For many reasons, somewhere along the way you may decide to live your life based on an alternate set of values, beliefs, attitudes, and rules. As I believe was my experience, you then have the capacity to create a new script. And in so doing, you can make new decisions about whom you might wish to have as a partner.

Rightly or wrongly, questioning your script generally only happens in the event of some crisis in your life, and then maybe only for the duration of the conflict—after which you simply go back to how it always was. Some people, though, come to question their scripts simply because they have grown in maturity. For many the experience results in a mid-life crisis, when they begin to ask, “Is this all there is?”

Of course, one must have a certain maturity to question anything. But for most of us, we do not question what is happening to us or around us; we just live out our lives with all the positives and negatives as defined by the rules we got when we were too little to question them.

And this is the curious thing about scripts and the scripting process: since we acquire our scripts at such a young age, we really don’t have the capacity to review them in any constructive way to decide if the instructions are good or not. We simply don’t have the intellectual capacity to do that when we are young. We just accept it as it is presented if for no other reason than it was what Mom or Dad said or did (so it must be right).

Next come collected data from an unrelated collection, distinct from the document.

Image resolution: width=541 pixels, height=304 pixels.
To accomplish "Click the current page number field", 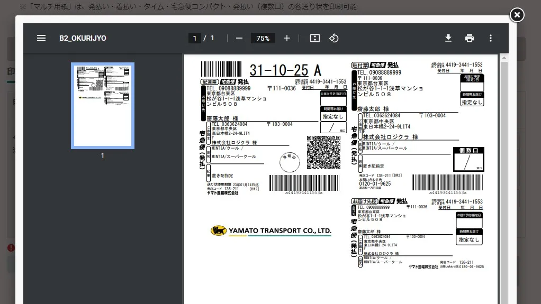I will tap(195, 38).
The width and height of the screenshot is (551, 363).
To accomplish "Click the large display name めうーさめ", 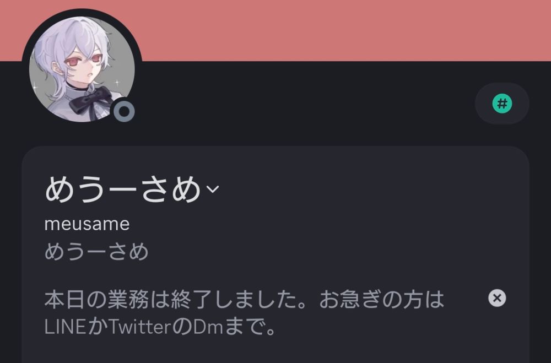I will pos(123,189).
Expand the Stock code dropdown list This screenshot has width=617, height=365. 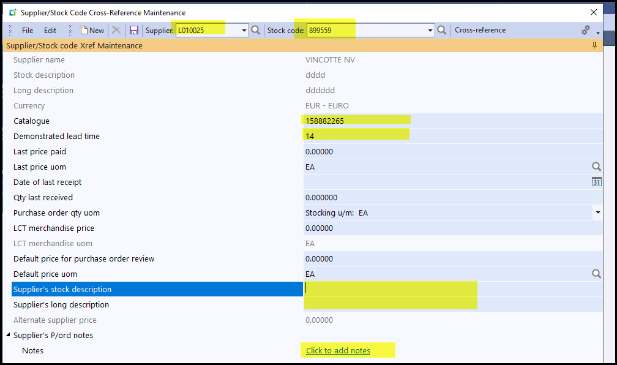(430, 30)
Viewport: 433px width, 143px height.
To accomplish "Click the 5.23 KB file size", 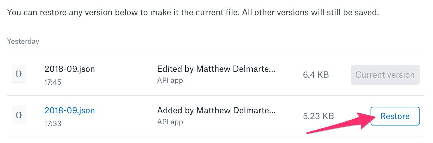I will pos(318,116).
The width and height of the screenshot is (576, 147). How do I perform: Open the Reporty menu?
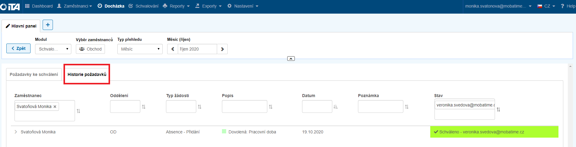click(x=176, y=6)
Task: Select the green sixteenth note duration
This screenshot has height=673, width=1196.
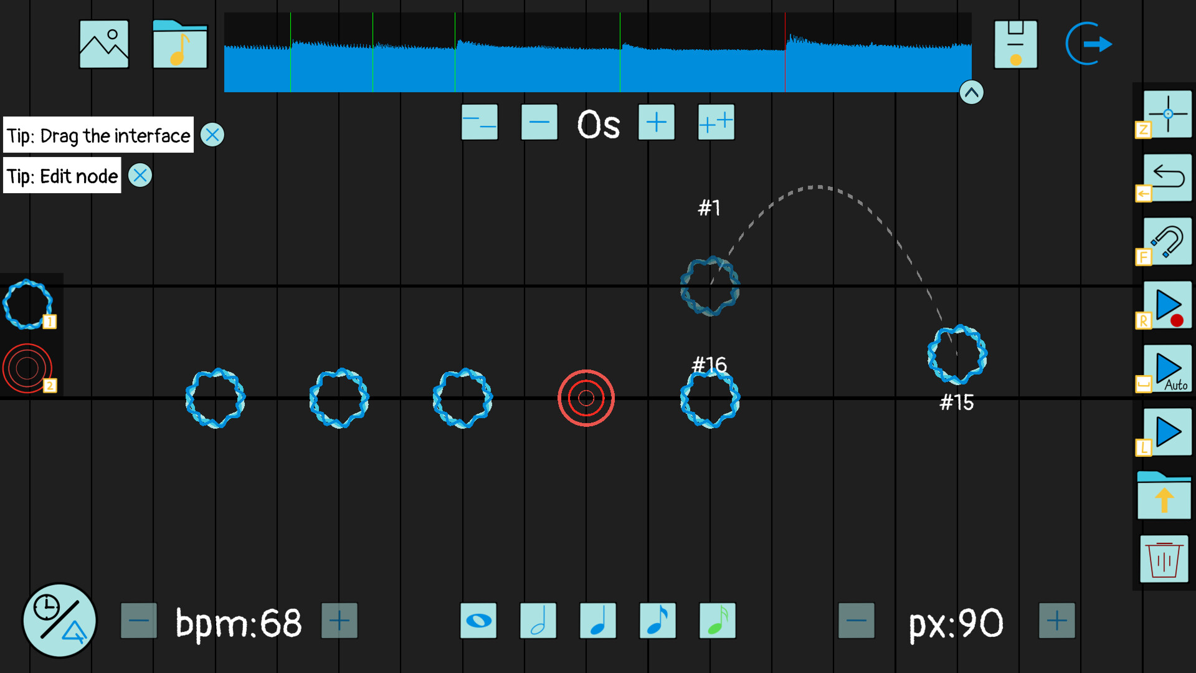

And it is in being in a relationship that your script finds its true expression. You can express all the positive things you learned, or all the negatives. Or even a mix of both positive and negative. I know that in my current relationship, I have married someone who I think is very much like my dad, and maybe my partner would say that he has married someone very much like his mom. This probably adds to our compatibility, though I also believe that each of us has, with our own personal work and learning, decided to live out those qualities in a more positive way than maybe either of our parents did.

For me, the good news is that I liked my dad and got on well with him, and my partner liked his mom and got on well with her.